La question des violences intrafamiliales nous préoccupe tous, sans distinction, au sein de notre commission. En tant que législateurs, il est impératif que nous puissions garantir aux victimes qu'elles seront entendues, mais aussi protégées contre toute atteinte à leur intégrité physique ou psychique.
En 2022, 124 femmes ont été tuées, contre 122 en 2021 et 102 en 2020. Le confinement a agi comme un révélateur des violences conjugales, en les aggravant parfois. Cet accroissement alarmant doit nous interroger quant à notre capacité à donner les moyens, humains et juridiques, pour assurer la préservation des intérêts des victimes.
Quel est l'état de l'arsenal juridique en France ? Notre législation ne cesse d'évoluer, pour améliorer la prévention et la répression, en s'appuyant sur des études et sur le travail des associations, qui sont en prise directe avec la réalité. Ainsi, après le cinquième plan interministériel de lutte contre les violences faites aux femmes, à l'automne 2019, le Gouvernement a organisé le premier Grenelle contre les violences conjugales sur la base d'un constat : en France, une femme meurt tous les deux jours sous les coups de son conjoint ou de son ex-conjoint. La majorité a déployé une stratégie de lutte contre les violences conjugales, afin de prévenir les violences, de protéger les victimes et leurs enfants et de mettre en place un suivi et une prise en charge des auteurs de violence, pour éviter la récidive.
Selon les mots d'Ernestine Ronai, « l'ordonnance de protection est la première marche de protection pour les femmes victimes, car elle peut être déposée sans plainte. Il est important de préciser qu'elle n'a pas pour objet la condamnation de l'auteur, mais la protection de la victime.

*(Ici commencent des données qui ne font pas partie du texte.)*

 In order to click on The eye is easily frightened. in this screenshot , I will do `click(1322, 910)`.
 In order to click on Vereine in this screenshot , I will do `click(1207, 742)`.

Il s'agit d'appliquer le principe de précaution. » Je crois comprendre, madame la rapporteure, que vous souhaitez faire primer ce principe, et lui seul. Notre groupe partage ce dessein.
Renforcée en 2020, cette mesure d'urgence qu'est l'ordonnance de protection peut être délivrée par le juge aux affaires familiales à une double condition : qu'il existe des raisons sérieuses de considérer comme vraisemblable la commission de faits de violence allégués ; qu'il existe un danger auquel la victime ou un ou plusieurs enfants sont exposés. Or de nombreux sachants, en particulier au sein du Cnop, dénoncent cette formulation qui complexifierait le travail du juge et limiterait la délivrance d'ordonnances de protection. Depuis bientôt deux ans, la suppression de la référence au danger est ainsi préconisée.
En effet, l'appréciation du danger séparément des faits de violence allégués donne lieu à de nombreuses décisions de rejet. Cette séparation et l'absence de réitération de faits de violence sont considérées comme caractérisant l'absence de danger. Les violences physiques, la plainte récente et le certificat médical concomitant, qui confirme ou précède les déclarations faites au commissariat, sont les critères prépondérants retenus par le juge.
Dans ces conditions et au regard de l'urgence, donnons au juge les moyens juridiques de délivrer cette mesure, en restant vigilants aux éventuels effets de bord qu'une suppression sèche pourrait induire, qu'ils soient liés à des questions de constitutionnalité ou de praticité, voire de dévoiement des procédures ou de la mesure.
Notre groupe accompagnera toute démarche tendant à la préservation des intérêts des victimes et covictimes de violence conjugales.